▸ Required action:
Print each of the records below, leaving every word as it is.

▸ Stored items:
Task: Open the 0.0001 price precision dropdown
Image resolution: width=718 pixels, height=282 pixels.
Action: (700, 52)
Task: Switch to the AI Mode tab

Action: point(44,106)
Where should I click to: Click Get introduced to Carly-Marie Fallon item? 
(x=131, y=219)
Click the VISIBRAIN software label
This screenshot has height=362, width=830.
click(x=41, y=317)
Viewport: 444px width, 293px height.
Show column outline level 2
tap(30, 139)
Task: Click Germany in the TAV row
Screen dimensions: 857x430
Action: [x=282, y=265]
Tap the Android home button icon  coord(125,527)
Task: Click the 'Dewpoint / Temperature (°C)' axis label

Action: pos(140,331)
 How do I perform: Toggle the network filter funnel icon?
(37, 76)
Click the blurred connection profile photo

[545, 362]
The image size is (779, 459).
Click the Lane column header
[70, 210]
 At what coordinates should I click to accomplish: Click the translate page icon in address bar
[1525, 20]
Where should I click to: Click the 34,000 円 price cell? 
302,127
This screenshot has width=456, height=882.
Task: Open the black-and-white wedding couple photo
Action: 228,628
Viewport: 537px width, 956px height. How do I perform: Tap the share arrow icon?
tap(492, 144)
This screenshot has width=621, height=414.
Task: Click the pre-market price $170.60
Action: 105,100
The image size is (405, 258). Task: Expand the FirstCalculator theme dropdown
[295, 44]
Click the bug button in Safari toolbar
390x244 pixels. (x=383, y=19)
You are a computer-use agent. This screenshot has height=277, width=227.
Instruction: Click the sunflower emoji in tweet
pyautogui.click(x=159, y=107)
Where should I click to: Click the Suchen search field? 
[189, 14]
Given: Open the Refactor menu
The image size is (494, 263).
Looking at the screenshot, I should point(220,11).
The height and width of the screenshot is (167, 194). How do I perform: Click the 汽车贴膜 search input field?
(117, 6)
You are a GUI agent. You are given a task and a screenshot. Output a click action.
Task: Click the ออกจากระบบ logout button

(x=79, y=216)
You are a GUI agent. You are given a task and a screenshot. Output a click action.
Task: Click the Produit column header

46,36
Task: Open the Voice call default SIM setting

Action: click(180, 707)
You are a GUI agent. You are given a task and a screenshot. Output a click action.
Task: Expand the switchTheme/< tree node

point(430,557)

▸ Task answer:
Task: Open the 0.0001 price precision dropdown
Image resolution: width=718 pixels, height=282 pixels.
Action: (700, 52)
Task: Switch to the AI Mode tab

Action: point(44,106)
Where should I click to: Click Get introduced to Carly-Marie Fallon item? 
(x=131, y=219)
Click the VISIBRAIN software label
This screenshot has height=362, width=830.
click(x=41, y=317)
Viewport: 444px width, 293px height.
Show column outline level 2
tap(30, 139)
Task: Click Germany in the TAV row
Screen dimensions: 857x430
Action: [x=282, y=265]
Tap the Android home button icon  coord(125,527)
Task: Click the 'Dewpoint / Temperature (°C)' axis label

Action: pos(140,331)
 How do I perform: Toggle the network filter funnel icon?
(37, 76)
Click the blurred connection profile photo

[545, 362]
The image size is (779, 459).
Click the Lane column header
[70, 210]
 At what coordinates should I click to accomplish: Click the translate page icon in address bar
[1525, 20]
Where should I click to: Click the 34,000 円 price cell? 
302,127
This screenshot has width=456, height=882.
Task: Open the black-and-white wedding couple photo
Action: 228,628
Viewport: 537px width, 956px height. How do I perform: Tap the share arrow icon?
tap(492, 144)
This screenshot has width=621, height=414.
Task: Click the pre-market price $170.60
Action: 105,100
The image size is (405, 258). Task: Expand the FirstCalculator theme dropdown
[295, 44]
Click the bug button in Safari toolbar
390x244 pixels. (x=383, y=19)
You are a computer-use agent. This screenshot has height=277, width=227.
Instruction: Click the sunflower emoji in tweet
pyautogui.click(x=159, y=107)
Where should I click to: Click the Suchen search field? 
[189, 14]
Given: Open the Refactor menu
The image size is (494, 263).
Looking at the screenshot, I should point(220,11).
The height and width of the screenshot is (167, 194). How do I perform: Click the 汽车贴膜 search input field?
(117, 6)
You are a GUI agent. You are given a task and a screenshot. Output a click action.
Task: Click the ออกจากระบบ logout button

(x=79, y=216)
You are a GUI agent. You are given a task and a screenshot. Output a click action.
Task: Click the Produit column header

46,36
Task: Open the Voice call default SIM setting

Action: click(180, 707)
You are a GUI agent. You are given a task and a screenshot. Output a click action.
Task: Expand the switchTheme/< tree node

point(430,557)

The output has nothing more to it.